Over the course of the day, presenters from USDA’s Natural Resources Conservation Service (NRCS), researchers and innovative farmers explained how cultivating soil health is the key to sustainable, regenerative agriculture. Students learned about how emerging, on-farm practices are improving the yield and economics of agriculture, while simultaneously improving the health of ecosystems on and around farmland. For example:
- No-till farming increases soil fertility and water infiltration.
- Cover crops like alfalfa and clover restore soil nutrients and control erosion between commercial plantings.
- Crop rotation improves yields by alternating between plants that have different nutrient needs and soil benefits.
- Rotational grazing builds soil organic matter, biodiversity and livestock health by exposing small sections of pasture to short periods of intensive grazing followed by extended regrowth.
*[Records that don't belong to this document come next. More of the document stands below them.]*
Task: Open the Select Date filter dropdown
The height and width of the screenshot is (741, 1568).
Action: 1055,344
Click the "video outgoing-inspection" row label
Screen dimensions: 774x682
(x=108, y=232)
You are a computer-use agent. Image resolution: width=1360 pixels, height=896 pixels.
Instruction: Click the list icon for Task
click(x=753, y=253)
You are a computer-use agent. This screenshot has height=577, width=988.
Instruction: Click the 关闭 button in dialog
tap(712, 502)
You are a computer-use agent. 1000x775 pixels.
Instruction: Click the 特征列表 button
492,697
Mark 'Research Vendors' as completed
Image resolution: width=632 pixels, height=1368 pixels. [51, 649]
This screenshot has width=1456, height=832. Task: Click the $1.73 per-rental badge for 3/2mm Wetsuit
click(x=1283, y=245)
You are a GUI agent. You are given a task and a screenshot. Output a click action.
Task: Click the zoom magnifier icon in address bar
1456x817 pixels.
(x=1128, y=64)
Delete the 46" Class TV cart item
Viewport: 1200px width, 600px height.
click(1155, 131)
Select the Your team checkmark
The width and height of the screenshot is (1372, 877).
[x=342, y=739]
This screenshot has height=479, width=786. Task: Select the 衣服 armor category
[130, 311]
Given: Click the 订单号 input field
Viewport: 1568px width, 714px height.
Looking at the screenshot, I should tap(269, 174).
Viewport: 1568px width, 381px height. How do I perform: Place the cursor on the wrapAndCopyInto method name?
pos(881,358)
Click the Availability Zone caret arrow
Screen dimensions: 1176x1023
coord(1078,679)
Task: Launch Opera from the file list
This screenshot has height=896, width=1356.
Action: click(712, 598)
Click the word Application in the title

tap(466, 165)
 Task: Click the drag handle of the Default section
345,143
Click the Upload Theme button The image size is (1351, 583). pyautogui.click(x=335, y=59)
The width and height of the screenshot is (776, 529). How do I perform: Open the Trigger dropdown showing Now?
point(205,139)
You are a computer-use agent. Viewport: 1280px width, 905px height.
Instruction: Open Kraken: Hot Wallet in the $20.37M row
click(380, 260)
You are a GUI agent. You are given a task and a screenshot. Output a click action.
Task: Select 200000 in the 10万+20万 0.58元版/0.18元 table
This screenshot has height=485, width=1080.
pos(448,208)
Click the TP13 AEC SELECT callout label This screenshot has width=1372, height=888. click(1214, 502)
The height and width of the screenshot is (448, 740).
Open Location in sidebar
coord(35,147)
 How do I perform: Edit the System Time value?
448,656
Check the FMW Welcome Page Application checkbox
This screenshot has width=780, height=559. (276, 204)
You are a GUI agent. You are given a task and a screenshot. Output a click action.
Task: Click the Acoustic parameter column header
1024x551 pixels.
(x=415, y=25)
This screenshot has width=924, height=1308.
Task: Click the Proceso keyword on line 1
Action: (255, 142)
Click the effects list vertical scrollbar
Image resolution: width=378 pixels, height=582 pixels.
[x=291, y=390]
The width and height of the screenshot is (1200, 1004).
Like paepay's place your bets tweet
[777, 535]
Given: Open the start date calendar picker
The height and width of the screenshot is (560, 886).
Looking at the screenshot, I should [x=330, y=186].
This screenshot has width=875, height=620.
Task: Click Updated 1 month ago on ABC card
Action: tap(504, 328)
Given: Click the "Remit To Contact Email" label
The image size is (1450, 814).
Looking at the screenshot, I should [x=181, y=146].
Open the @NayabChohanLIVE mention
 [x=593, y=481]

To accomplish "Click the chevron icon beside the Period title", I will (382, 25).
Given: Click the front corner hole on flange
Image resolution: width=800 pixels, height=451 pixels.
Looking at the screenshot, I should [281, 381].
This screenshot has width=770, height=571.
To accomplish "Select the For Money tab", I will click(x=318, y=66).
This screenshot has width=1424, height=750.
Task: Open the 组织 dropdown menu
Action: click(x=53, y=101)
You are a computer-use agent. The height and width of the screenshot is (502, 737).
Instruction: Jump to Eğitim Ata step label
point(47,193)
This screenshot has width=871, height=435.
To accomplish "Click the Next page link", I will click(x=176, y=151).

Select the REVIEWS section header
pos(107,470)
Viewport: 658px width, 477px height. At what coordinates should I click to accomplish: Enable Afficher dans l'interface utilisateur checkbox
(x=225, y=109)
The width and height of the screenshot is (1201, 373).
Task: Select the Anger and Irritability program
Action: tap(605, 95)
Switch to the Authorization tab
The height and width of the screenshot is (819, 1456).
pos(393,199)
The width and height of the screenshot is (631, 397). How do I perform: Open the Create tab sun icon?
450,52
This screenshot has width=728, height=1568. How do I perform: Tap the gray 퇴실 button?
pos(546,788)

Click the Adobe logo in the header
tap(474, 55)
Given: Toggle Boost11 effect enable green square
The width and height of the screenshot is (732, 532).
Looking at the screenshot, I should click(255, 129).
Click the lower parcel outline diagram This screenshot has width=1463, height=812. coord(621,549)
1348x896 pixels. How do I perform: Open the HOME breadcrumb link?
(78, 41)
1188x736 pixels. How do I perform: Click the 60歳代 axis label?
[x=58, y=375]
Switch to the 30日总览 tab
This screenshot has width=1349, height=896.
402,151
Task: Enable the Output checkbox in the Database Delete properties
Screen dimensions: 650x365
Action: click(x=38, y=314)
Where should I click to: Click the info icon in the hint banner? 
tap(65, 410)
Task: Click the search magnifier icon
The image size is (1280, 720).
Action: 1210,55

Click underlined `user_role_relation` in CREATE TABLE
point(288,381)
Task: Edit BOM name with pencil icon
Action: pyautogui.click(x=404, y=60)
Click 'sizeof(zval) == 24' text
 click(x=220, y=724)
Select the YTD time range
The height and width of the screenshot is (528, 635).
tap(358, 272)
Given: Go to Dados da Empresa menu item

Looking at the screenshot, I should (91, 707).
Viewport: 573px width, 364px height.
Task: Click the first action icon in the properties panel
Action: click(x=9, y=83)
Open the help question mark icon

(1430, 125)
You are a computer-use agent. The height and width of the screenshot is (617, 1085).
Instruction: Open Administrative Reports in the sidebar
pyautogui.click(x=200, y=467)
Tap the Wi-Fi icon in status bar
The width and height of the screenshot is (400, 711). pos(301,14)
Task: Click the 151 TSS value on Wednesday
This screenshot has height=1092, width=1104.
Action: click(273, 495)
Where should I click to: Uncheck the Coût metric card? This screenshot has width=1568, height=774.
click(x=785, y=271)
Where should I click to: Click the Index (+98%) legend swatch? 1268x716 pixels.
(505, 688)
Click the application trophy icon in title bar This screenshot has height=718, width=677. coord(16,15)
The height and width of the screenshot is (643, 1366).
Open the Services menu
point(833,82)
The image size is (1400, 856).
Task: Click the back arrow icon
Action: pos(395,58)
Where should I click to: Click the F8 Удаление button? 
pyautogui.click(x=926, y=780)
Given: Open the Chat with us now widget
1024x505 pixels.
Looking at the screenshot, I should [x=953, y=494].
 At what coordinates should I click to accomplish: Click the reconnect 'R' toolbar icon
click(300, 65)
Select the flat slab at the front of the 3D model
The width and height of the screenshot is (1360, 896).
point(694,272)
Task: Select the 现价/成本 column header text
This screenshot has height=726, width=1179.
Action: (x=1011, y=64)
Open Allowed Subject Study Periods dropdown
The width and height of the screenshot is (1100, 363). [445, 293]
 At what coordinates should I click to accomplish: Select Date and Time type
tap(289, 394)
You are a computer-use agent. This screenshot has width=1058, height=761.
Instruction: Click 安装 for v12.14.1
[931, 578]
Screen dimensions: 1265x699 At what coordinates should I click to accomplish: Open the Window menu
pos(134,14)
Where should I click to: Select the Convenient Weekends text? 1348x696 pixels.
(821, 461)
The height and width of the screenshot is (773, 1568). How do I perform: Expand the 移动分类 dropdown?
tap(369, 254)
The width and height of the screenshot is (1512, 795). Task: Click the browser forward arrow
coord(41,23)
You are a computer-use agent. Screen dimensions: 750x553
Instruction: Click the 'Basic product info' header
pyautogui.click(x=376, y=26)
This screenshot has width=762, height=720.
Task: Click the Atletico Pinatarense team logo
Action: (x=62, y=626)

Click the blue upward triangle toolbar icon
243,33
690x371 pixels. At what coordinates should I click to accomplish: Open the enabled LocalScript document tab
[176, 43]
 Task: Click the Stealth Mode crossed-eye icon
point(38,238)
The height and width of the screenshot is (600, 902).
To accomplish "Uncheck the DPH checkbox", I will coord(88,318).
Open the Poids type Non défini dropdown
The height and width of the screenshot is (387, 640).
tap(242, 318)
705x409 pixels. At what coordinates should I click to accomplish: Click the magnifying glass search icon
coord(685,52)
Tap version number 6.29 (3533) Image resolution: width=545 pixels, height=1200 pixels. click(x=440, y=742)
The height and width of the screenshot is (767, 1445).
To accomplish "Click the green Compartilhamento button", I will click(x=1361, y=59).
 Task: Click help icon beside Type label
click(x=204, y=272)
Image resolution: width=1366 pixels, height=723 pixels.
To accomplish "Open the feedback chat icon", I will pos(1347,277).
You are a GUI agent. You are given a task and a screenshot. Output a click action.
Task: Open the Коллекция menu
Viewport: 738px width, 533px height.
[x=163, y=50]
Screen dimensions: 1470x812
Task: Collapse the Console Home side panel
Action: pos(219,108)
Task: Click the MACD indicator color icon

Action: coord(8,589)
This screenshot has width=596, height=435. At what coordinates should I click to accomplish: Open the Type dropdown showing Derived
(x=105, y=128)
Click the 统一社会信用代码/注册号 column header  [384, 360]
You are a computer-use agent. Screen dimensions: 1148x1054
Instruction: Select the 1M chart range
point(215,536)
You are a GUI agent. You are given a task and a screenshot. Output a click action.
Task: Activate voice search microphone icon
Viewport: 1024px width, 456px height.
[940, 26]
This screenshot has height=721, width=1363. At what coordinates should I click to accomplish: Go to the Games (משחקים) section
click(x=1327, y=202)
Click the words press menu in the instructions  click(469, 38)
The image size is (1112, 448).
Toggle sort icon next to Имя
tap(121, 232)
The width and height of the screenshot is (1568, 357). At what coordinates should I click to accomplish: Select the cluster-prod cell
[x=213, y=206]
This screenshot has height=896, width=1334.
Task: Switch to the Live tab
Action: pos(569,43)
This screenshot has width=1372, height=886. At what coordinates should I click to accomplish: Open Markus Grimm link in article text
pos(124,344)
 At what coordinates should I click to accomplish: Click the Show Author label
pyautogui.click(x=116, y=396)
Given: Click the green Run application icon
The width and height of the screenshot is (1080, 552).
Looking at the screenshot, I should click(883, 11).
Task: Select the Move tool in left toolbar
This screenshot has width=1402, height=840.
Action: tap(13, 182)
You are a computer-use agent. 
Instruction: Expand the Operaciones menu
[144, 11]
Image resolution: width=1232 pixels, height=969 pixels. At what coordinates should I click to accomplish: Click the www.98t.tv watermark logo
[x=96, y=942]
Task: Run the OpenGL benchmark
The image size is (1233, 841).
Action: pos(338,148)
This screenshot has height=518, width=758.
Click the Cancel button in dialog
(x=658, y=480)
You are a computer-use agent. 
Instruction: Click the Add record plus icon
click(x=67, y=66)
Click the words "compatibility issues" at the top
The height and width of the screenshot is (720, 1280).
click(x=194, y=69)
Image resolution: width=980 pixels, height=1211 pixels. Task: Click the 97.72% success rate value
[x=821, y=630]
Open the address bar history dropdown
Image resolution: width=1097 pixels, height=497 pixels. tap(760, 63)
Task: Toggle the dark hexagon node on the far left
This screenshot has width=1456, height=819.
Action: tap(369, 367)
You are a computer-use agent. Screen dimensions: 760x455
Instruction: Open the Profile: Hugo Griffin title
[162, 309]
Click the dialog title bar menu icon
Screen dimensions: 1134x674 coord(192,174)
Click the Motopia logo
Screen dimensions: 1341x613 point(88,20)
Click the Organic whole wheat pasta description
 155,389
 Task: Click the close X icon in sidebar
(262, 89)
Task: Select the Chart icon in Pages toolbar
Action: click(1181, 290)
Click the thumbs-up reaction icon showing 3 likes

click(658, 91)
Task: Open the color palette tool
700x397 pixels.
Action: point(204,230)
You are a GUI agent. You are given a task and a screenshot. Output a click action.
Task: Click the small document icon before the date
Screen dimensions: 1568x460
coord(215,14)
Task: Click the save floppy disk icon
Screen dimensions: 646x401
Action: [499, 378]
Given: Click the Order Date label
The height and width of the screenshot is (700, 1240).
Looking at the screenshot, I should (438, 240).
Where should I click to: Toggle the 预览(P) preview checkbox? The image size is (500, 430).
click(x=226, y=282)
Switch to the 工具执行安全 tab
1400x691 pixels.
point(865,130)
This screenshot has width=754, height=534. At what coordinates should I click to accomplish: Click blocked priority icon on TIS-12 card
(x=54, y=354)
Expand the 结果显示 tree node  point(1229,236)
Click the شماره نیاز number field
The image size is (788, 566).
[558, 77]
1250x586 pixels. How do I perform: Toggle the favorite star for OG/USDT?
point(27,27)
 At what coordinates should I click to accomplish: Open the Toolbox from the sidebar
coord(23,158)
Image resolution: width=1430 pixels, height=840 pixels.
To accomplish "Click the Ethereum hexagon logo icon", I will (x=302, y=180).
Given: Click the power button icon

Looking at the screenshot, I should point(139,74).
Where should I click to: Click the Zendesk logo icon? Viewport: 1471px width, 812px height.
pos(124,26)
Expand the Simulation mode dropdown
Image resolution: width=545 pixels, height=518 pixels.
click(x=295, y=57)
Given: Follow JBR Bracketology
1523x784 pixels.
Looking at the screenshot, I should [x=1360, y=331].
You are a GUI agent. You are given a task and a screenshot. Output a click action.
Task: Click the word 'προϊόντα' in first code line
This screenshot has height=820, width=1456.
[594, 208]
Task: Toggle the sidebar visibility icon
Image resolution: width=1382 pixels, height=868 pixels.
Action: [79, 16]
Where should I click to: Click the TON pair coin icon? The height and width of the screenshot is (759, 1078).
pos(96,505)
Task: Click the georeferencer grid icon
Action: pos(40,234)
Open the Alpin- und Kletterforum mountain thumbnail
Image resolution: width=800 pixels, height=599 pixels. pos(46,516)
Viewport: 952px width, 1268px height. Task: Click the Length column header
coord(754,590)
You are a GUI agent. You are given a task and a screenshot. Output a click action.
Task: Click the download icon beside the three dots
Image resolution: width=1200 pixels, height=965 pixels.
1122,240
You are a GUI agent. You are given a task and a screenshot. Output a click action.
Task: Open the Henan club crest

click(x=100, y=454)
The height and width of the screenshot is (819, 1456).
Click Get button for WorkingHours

John Clark, an agroecology student at North Carolina State University, perhaps summed it up best, “If we can produce more cotton, better cotton, then Wrangler’s going to be able to make better products. Products that are going to cloth people better and that are going to be more sustainable, so that we can continue to conserve our resources. So that we can keep producing things for as long as we all live.”
Following the success of this conference, Wrangler is exploring ways to bring the message of soil health to more FFA youth and the broader public.
“The pillars of Wrangler’s sustainability platform include taking care of the land and the industry,” said Atwood. “As a major purchaser of cotton and a trusted brand in farming communities, we have an opportunity to help accelerate the adoption of these practices that are beneficial to the environment, farmers and the apparel industry.”